ADF filed the brief on behalf of the Family Research Council, CareNet, Heartbeat International, and The National Institute of Family and Life Advocates.

A March 2004 report from the National Institutes of Health revealed that suicide is now the third leading cause of death among America’s young people. In fact, for teen girls and young women, the suicide rate has tripled over the past 25 years.

While suicide among women in the typical abortion age range is rising, suicide rates for Americans in general are dropping across the country.

Dr. David Reardon, director of the Springfield, Illinois-based Elliot Institute, says abortion is partly to blame for the increase.

“Given the fact that more than half of all women having abortions are under the age of 25, and more than 20 percent of women having abortions are teenagers, the increased suicide rate among teens and young women is sadly not a surprise,” Reardon said.

One study published in August 2003 edition of the British Medical Journal found that women who had abortions were seven times more likely to commit suicide than women who gave birth.

Reardon says unwanted abortions are a reality for teens and young women who are often pressured by boyfriends or parents to have abortions. e says as many as one in six abortions are performed as a result of such coercion and a study the Elliot Institute conducted among women experiencing post-abortion problems reveals that 80 percent said that would not have had an abortion if they had received support from others to have the child.

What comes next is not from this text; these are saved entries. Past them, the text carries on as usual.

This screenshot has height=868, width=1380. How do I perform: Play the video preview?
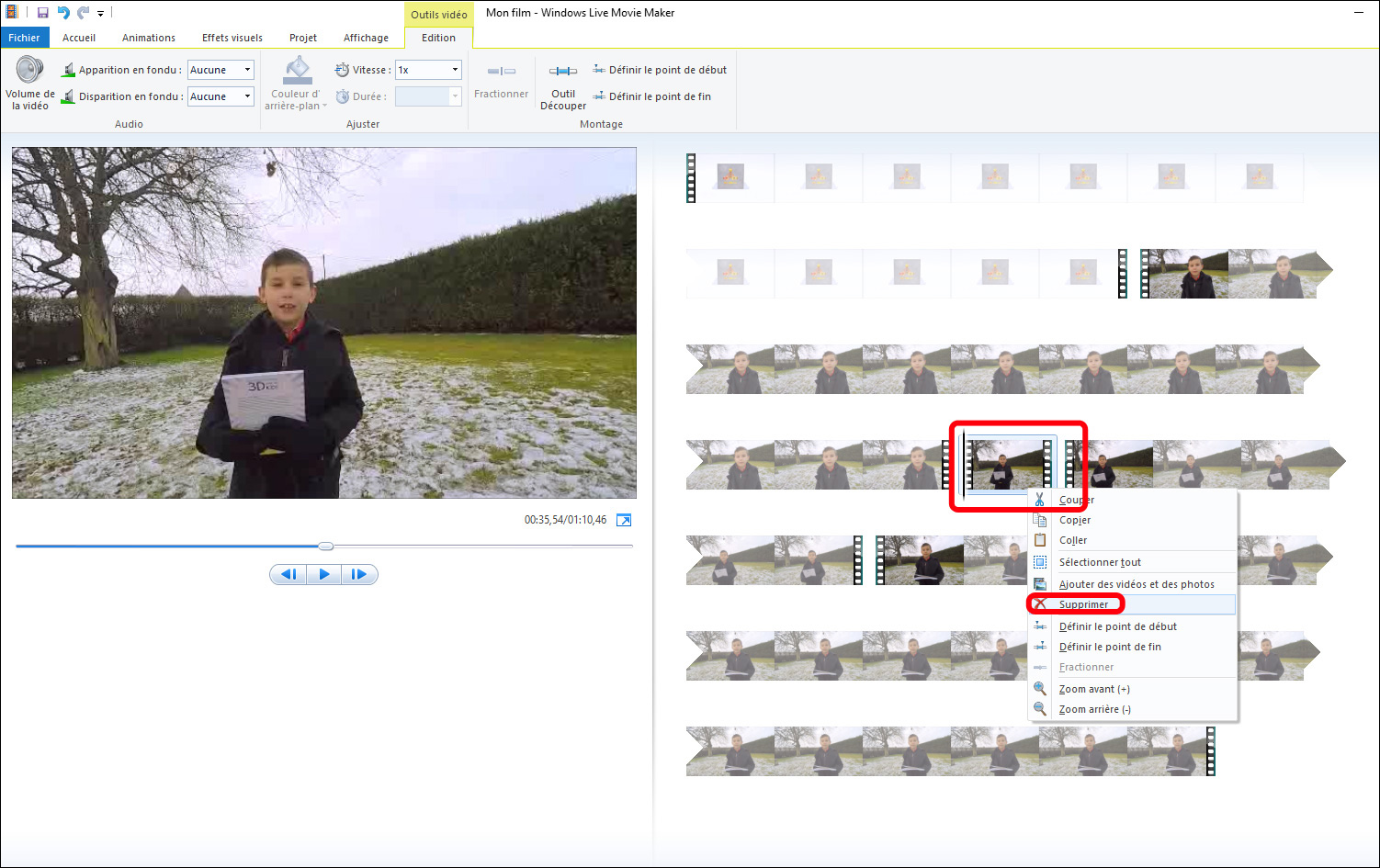(x=324, y=573)
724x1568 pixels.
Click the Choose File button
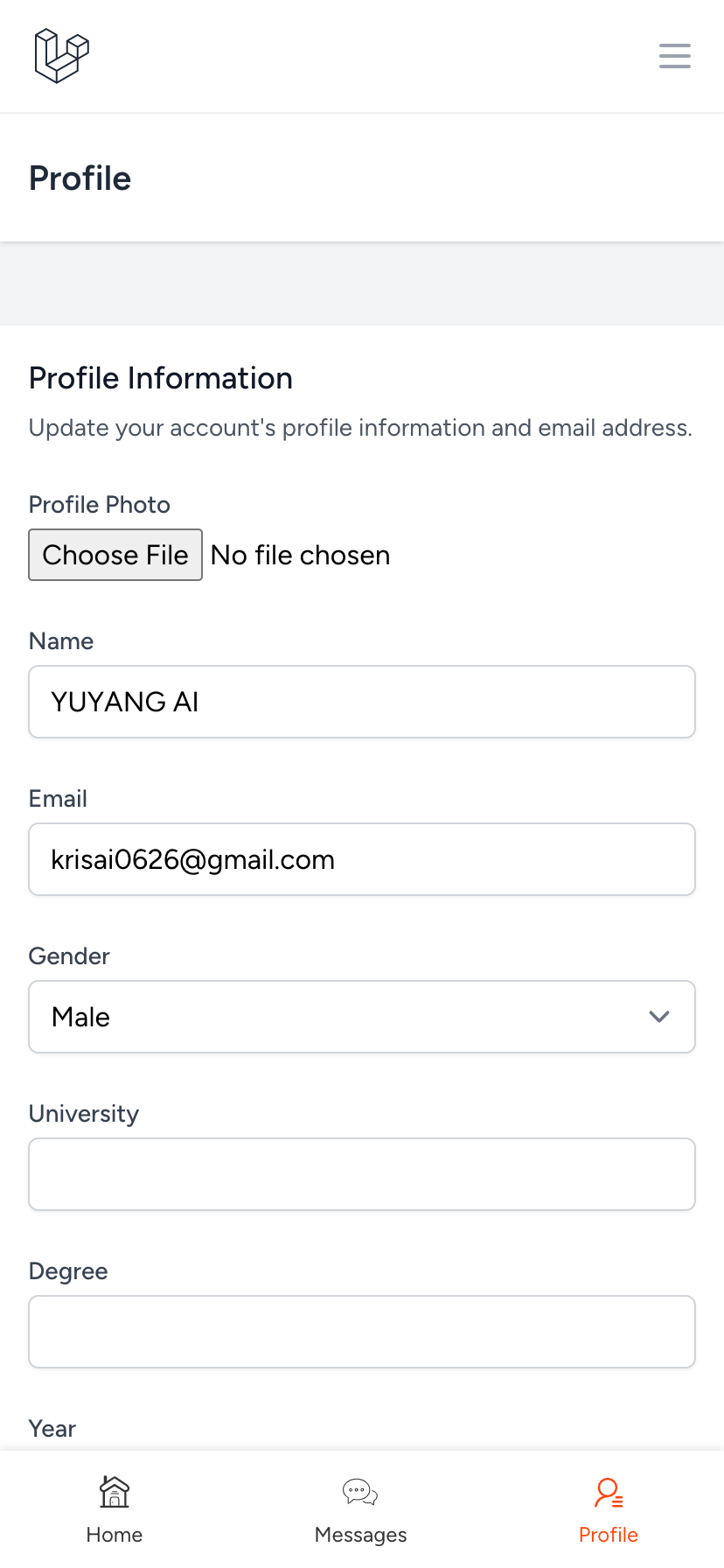click(x=115, y=555)
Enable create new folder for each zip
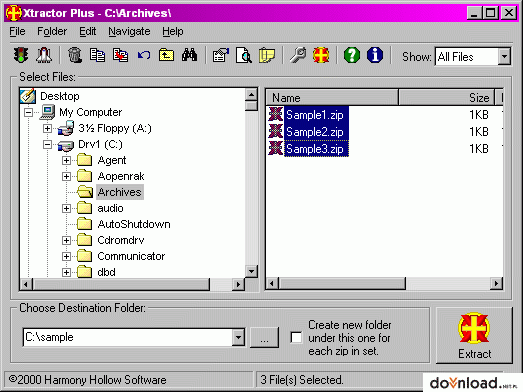 click(x=296, y=337)
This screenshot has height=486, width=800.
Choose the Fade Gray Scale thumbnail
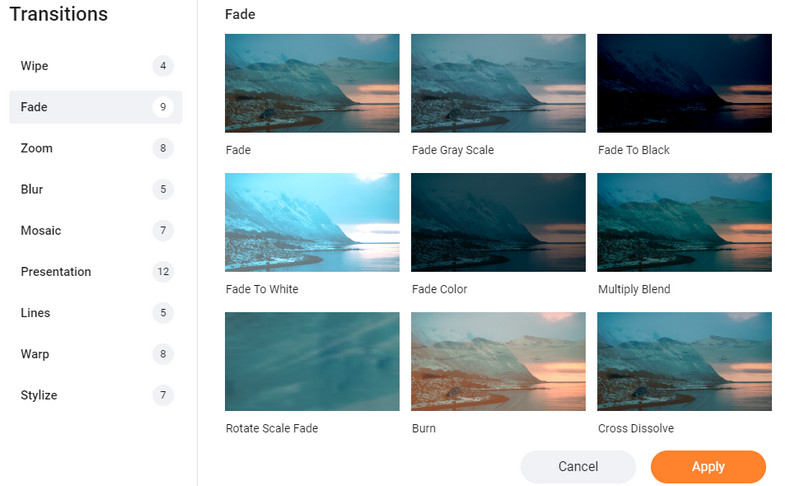point(498,83)
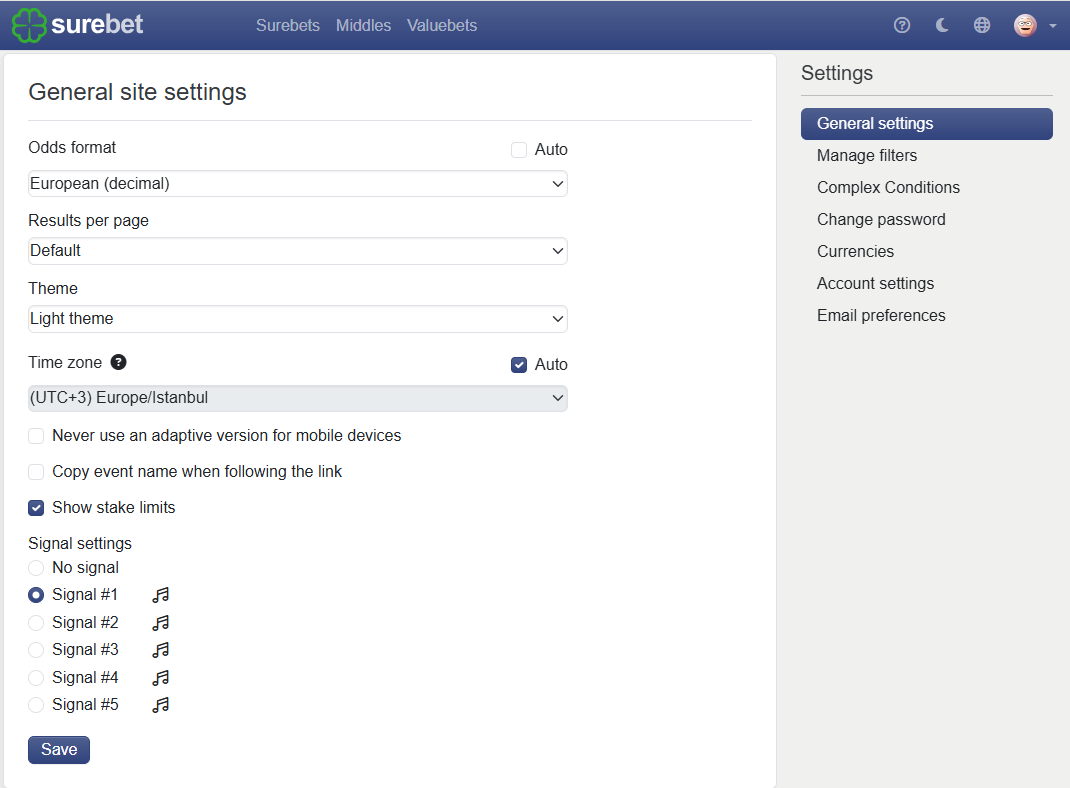Enable Copy event name when following link
Screen dimensions: 1070x788
point(36,471)
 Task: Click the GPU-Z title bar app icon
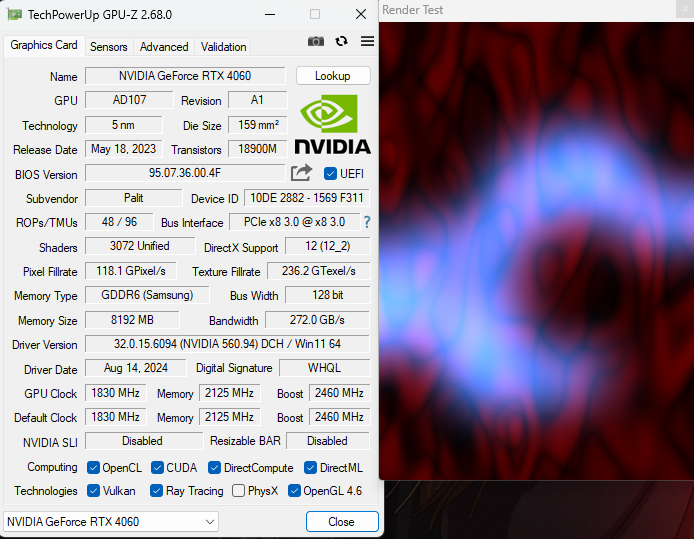click(x=14, y=15)
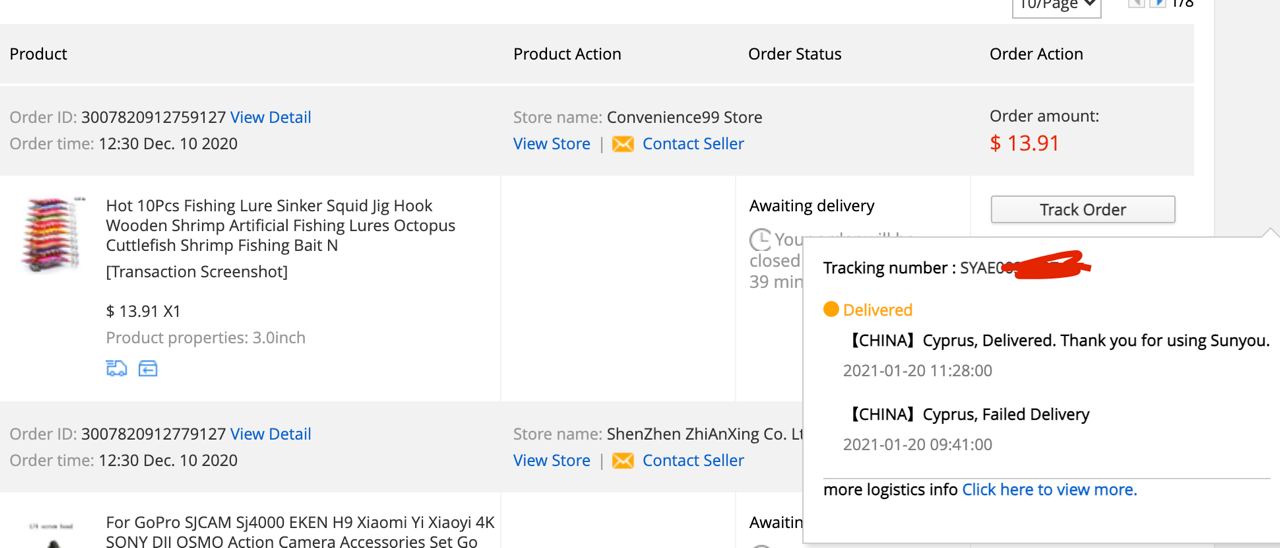Image resolution: width=1280 pixels, height=548 pixels.
Task: Click the clock icon under Awaiting delivery
Action: 760,240
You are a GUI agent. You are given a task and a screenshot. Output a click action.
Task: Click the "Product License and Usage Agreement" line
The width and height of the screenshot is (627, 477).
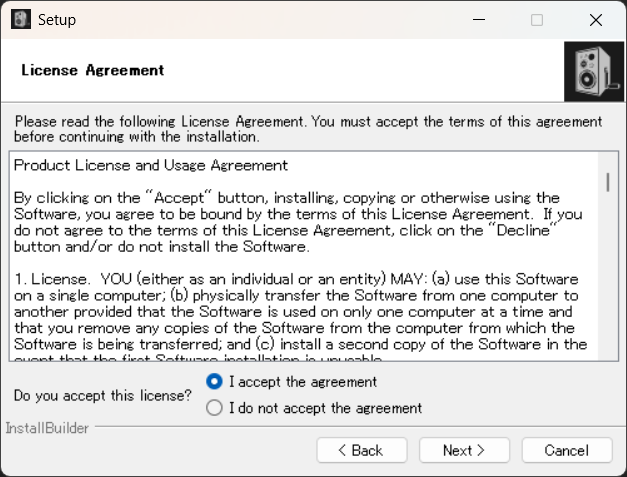click(x=151, y=165)
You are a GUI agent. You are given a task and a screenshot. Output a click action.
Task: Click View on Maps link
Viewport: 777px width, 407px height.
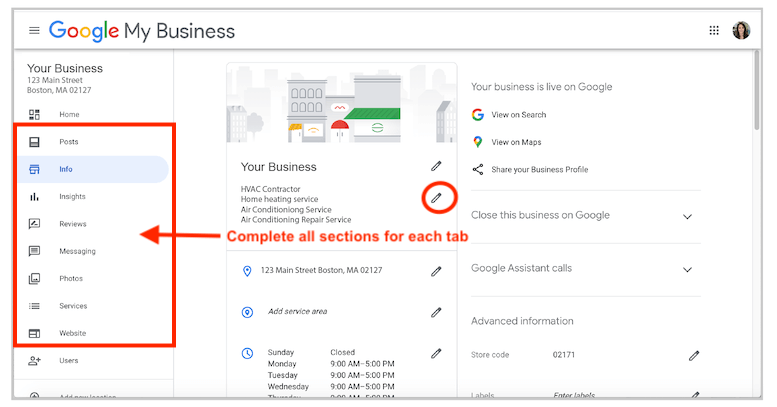click(516, 142)
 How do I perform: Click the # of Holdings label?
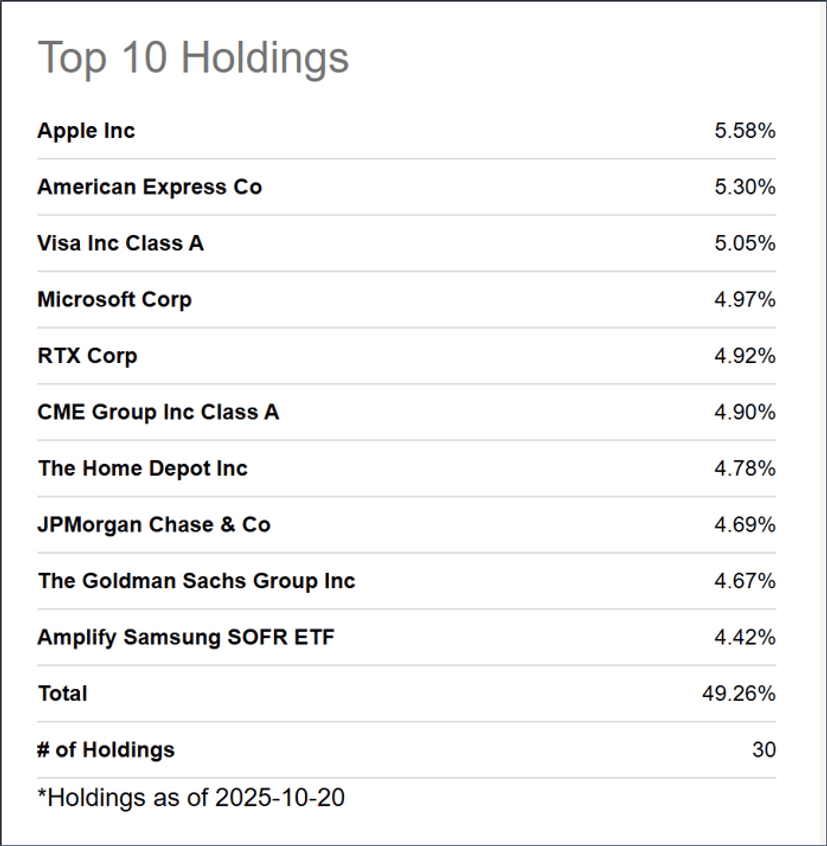(106, 750)
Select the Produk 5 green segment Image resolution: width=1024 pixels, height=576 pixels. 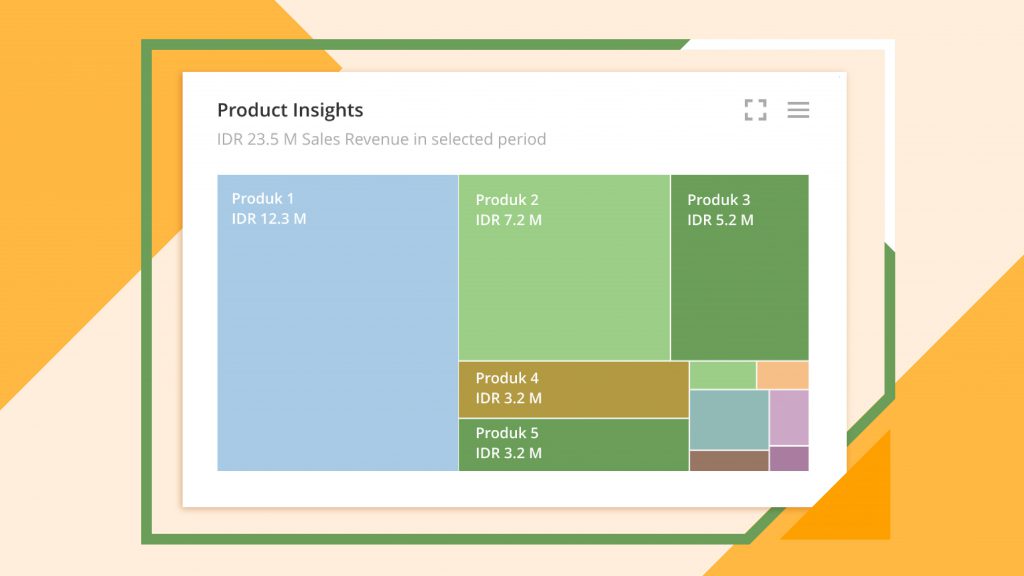[572, 445]
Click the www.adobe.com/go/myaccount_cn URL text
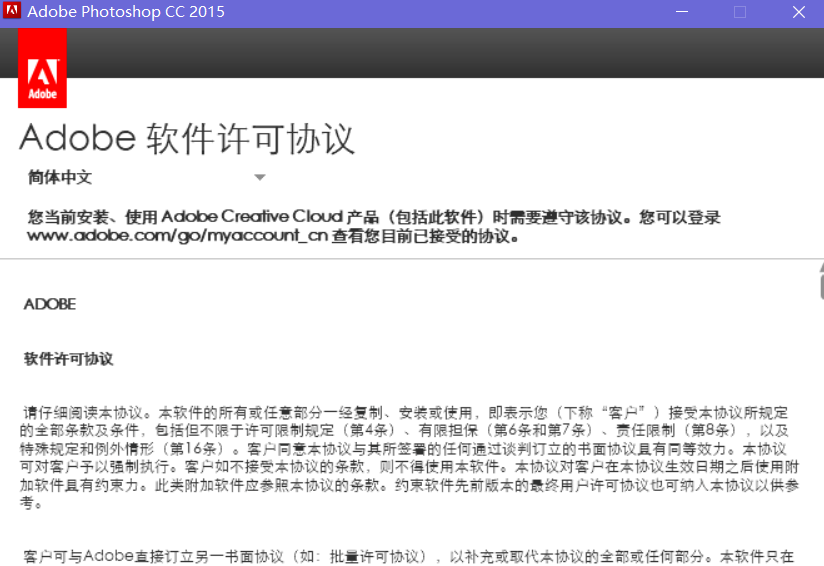This screenshot has height=566, width=824. (x=177, y=236)
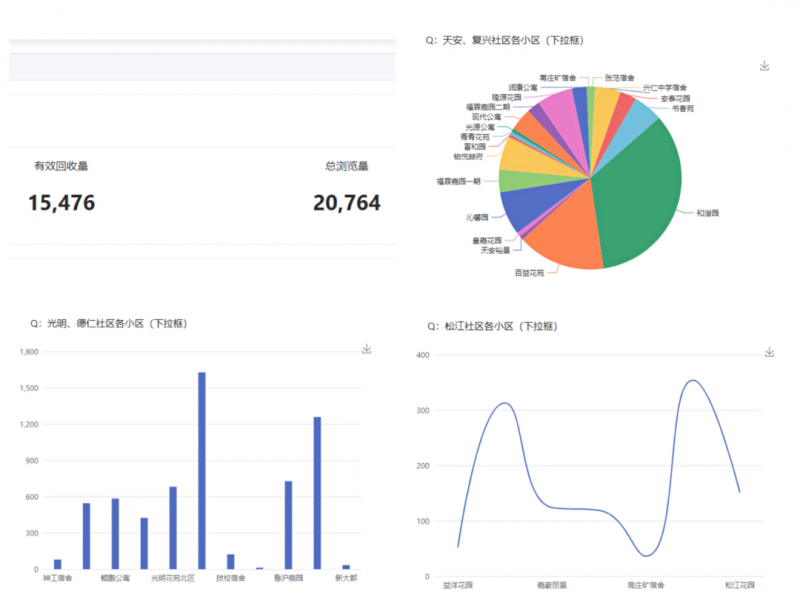Click the 和谐园 pie label
This screenshot has width=800, height=600.
708,213
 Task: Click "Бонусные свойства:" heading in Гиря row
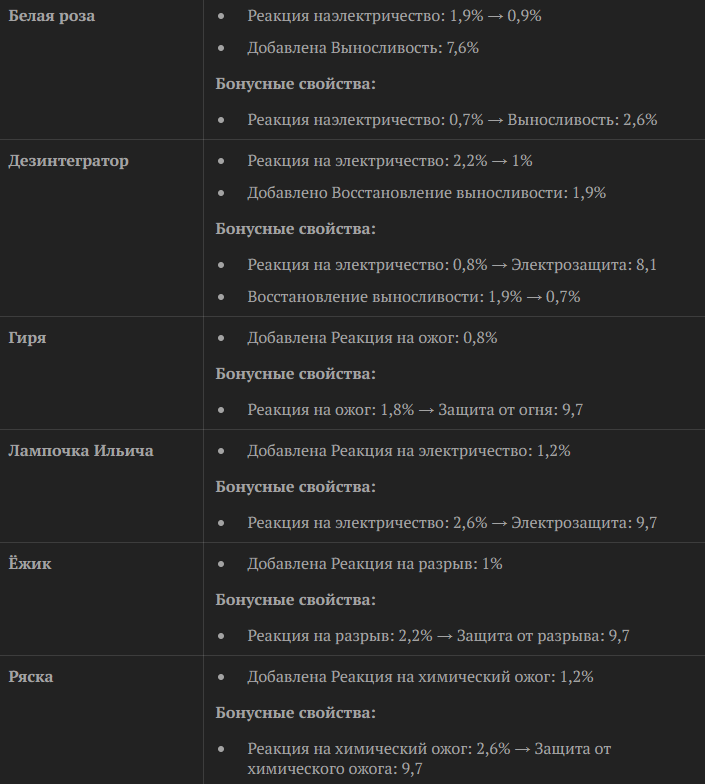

“Even if their families might give them the support they need to have their babies, many teens often undergo secret abortions without telling their parents,” Reardon said. “Either way, these girls and young women often have no one to turn to when they are in despair over an abortion.”

Another Elliott Institute study also found that women who have abortions are more likely to commit suicide.

Reardon’s group examined Medi-Cal records for more than 173,000 low-income California women who had abortions or gave birth in 1989. Linking these records to death certificates, the researchers found that women who had state-funded abortions were 2.6 times more likely to die of suicide compared to women who delivered their babies.

The study also found that women who have abortions have a higher suicide rate than women in general. In fact, giving birth reduces women’s suicide risk, the study showed.

Other studies have found higher rates of depression, mental illness, miscarriages and substance abuse among post-abortive women compared to women who gave birth.